Friday 10 February 2023

About chatGPT

These days the talk of the town is ChatGPT and its potential uses. It really is a great tool and it impressed me, and everybody else, with the way it responds to simple language questions.
Of course it has some flaws. There is some criticism about its math capabilities or the accuracy of some information it provides, like historical dates and paper citations. But this doesn't really bother me; if I wanted math calculations I would use a calculator and for dates and historical events I would prefer Wikipedia. There are more fundamental concerns about the use of chatGPT, especially about its potential use in research as many people claim (or fear) that generative AI could replace original research. Well, not yet.

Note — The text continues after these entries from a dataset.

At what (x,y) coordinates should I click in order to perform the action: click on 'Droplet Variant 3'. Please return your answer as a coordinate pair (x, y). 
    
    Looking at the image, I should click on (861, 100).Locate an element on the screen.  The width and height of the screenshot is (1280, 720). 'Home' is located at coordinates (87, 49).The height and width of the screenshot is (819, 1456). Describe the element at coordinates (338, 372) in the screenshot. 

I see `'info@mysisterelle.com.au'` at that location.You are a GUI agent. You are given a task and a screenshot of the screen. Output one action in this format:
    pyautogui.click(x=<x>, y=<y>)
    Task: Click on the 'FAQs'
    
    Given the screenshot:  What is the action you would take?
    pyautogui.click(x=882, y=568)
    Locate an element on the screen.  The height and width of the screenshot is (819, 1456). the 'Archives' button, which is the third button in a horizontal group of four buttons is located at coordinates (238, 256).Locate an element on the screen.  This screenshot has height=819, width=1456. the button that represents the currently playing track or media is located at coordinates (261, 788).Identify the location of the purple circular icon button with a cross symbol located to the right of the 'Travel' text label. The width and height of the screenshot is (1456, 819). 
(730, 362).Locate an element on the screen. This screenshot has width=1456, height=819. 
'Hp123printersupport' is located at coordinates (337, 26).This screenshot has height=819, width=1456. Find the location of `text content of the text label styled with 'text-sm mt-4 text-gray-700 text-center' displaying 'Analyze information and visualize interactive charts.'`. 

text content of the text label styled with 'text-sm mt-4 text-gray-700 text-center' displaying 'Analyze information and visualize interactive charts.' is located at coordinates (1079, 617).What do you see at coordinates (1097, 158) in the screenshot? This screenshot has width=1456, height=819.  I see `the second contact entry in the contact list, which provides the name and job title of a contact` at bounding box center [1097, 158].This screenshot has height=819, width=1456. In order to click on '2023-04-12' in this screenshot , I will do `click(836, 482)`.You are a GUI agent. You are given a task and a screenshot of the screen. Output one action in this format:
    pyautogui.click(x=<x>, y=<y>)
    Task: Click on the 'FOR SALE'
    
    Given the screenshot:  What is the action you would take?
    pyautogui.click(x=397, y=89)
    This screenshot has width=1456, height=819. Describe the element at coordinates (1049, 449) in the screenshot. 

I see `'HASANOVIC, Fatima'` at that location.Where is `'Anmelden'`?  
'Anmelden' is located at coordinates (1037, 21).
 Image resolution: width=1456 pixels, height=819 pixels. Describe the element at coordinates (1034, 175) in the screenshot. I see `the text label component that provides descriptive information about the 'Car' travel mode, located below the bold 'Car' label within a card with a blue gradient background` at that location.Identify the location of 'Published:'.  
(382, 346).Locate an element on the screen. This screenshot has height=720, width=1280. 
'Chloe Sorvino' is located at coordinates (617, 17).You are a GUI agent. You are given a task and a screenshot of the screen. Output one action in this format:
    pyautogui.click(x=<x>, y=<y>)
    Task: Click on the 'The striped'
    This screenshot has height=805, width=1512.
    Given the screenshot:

The current model of chatGPT doesn't have critical "thinking" and has troubles on reasoning and induction. I asked it some questions about how certain AI methods could be combined on an innovative way, like genetic algorithms and unsupervised learning. As there are no references of such combinations, chatGPT discouraged this idea. I would expect an answer that would reason for or against this idea based on the features of these two methods.
Then I thought of asking a stupid and easy question, but it still failed. The question was why my favourite football team cannot win Champions League. The obvious question is that it is a weak team and cannot face the competition. But the model responded that it's just a language model and cannot answer. I had to guide it through some more questions to make it answer correctly.
The cause for these weaknesses must be the architecture of the model. Probably more interconnections among the layers of the model will improve its ability to reason and combine previous knowledge. But this is more of future goal, currently it cannot replace original research and we should probably cross check its quite interesting answers.